Rather more by way of elaboration would have been welcome.
Zahavi notes in his introduction that the term “self” is used in a bewildering
variety of ways in different disciplines, and that it would be helpful to have a
“clarification of the relationship between these sometimes conflicting, sometimes
complementary notions”. In the absence of such a taxonomic clarification we will not be
in a position to evaluate the various “no self” doctrines on offer. Unfortunately, this
promissory note is only partially redeemed. Part of the problem is that it is not entirely
clear how Zahavi intends his own position to be understood – his taxonomic clarifications
do not extend beyond contrasting his own position with the narrative conception of
Ricoeur and MacIntyre, and the Kantian “pure identity-pole”. Philosophical approaches
to the self differ in their aims and motivations. It is possible to adopt a phenomenological
stance, which involves attempting to capture and characterize the subjective
characteristics of the different forms or levels of selfhood. It is also possible to adopt an
ontological approach, and address the question of what kind of thing a self is, with a view
to specifying the sorts of changes it is possible for beings such as ourselves to survive.

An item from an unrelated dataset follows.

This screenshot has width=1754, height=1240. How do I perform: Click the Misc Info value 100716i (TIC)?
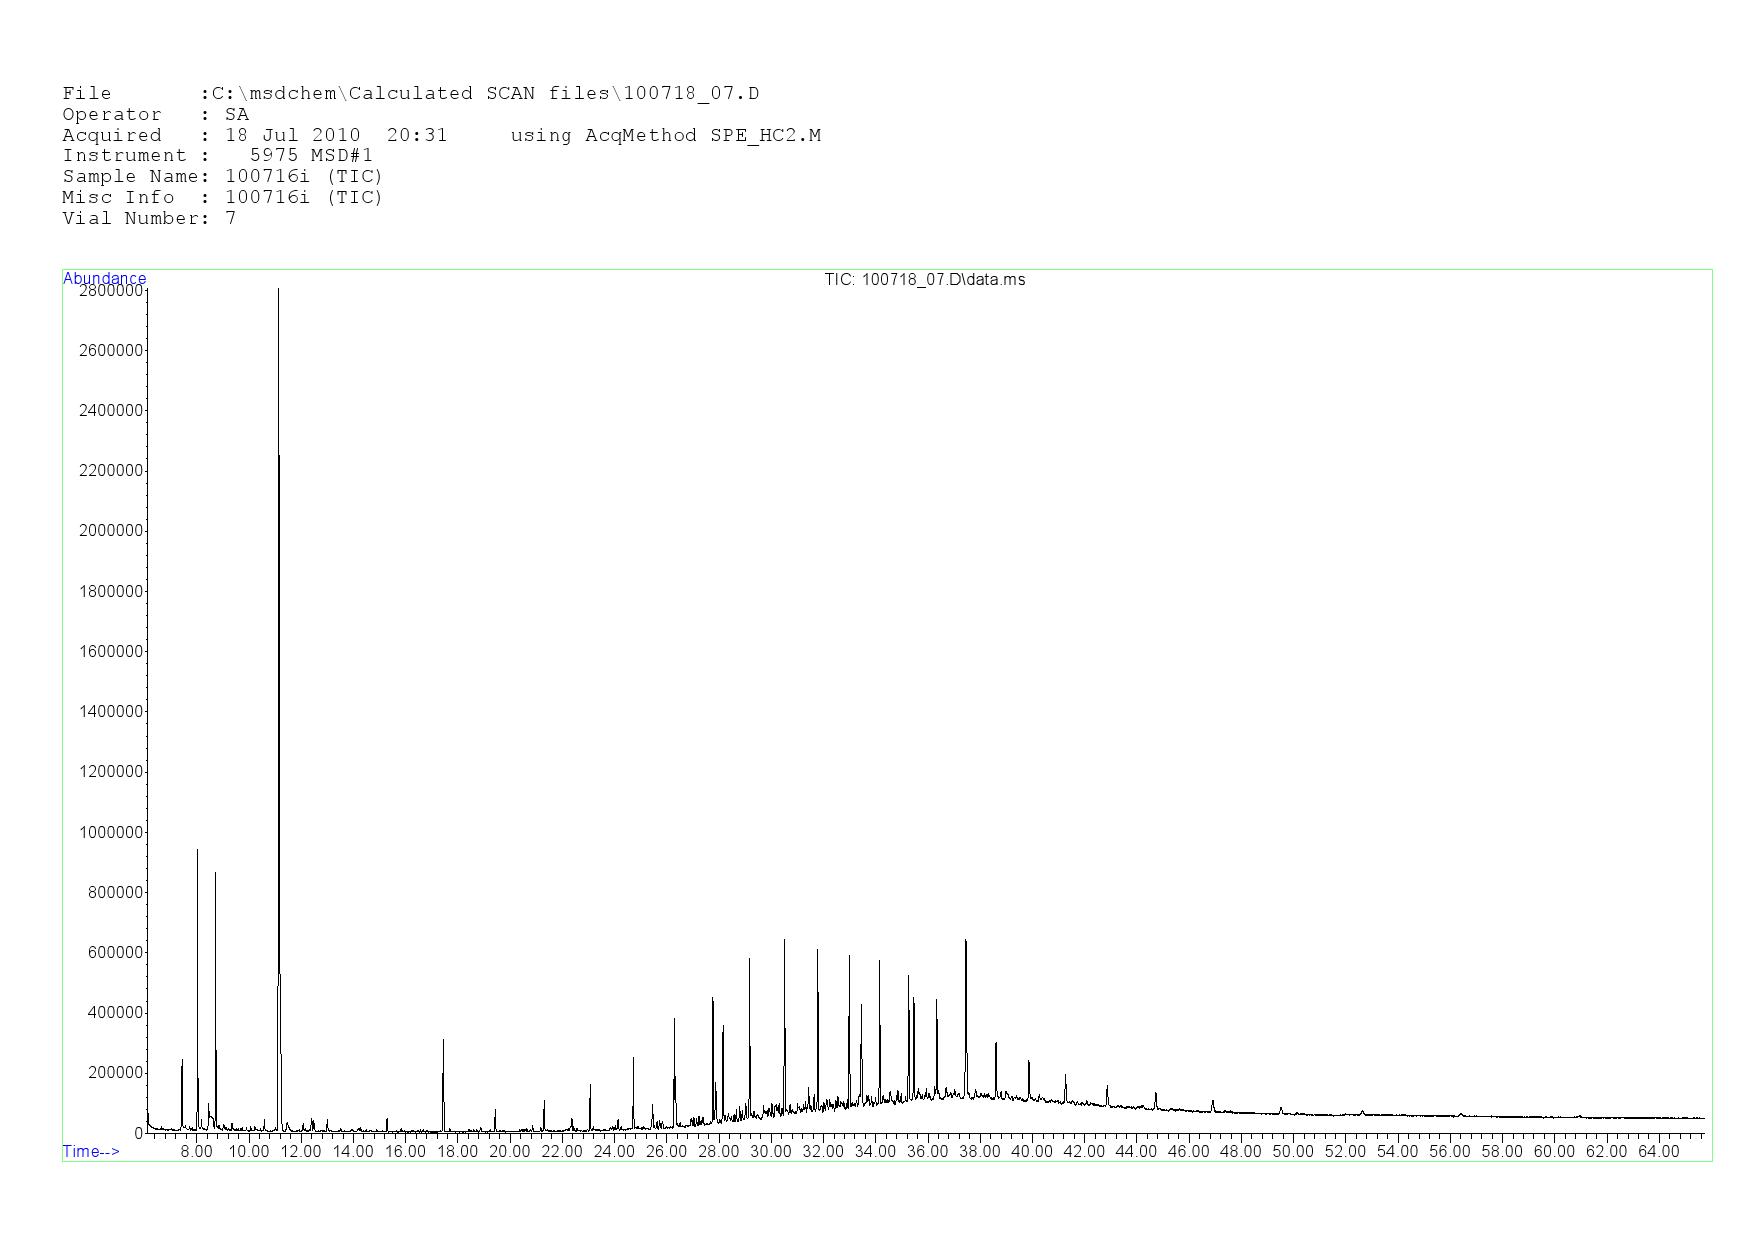click(303, 198)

For much of the time – e.g., when he talks of the self as a “dimension of experience” – it
seems Zahavi is adopting the first approach. But there are also occasions when he seems
to be offering us an ontological account – e.g. commenting on Metzinger’s claim that we
cannot draw any conclusions about the real nature of the self from the character of our
experience he responds “Why should the reality of the self depend on whether it
faithfully mirrors … external (mind-independent) entities? … Why not rather insist that
the self is real if it has experiential reality…?” (128) If Zahavi is offering us an account
of what selves are, it is simple but striking: self-experience is necessary and sufficient for
the existence of a self. The doctrine that we are nothing but experiences (and so do not
exist when non-conscious) is by no means entirely novel – Ayer once defended such a
view, more recently Galen Strawson has done so – but it is certainly radical. In any
event, evaluating what Zahavi has to say about the self would have been easier if it were
clearer just what sort of account he is proposing here.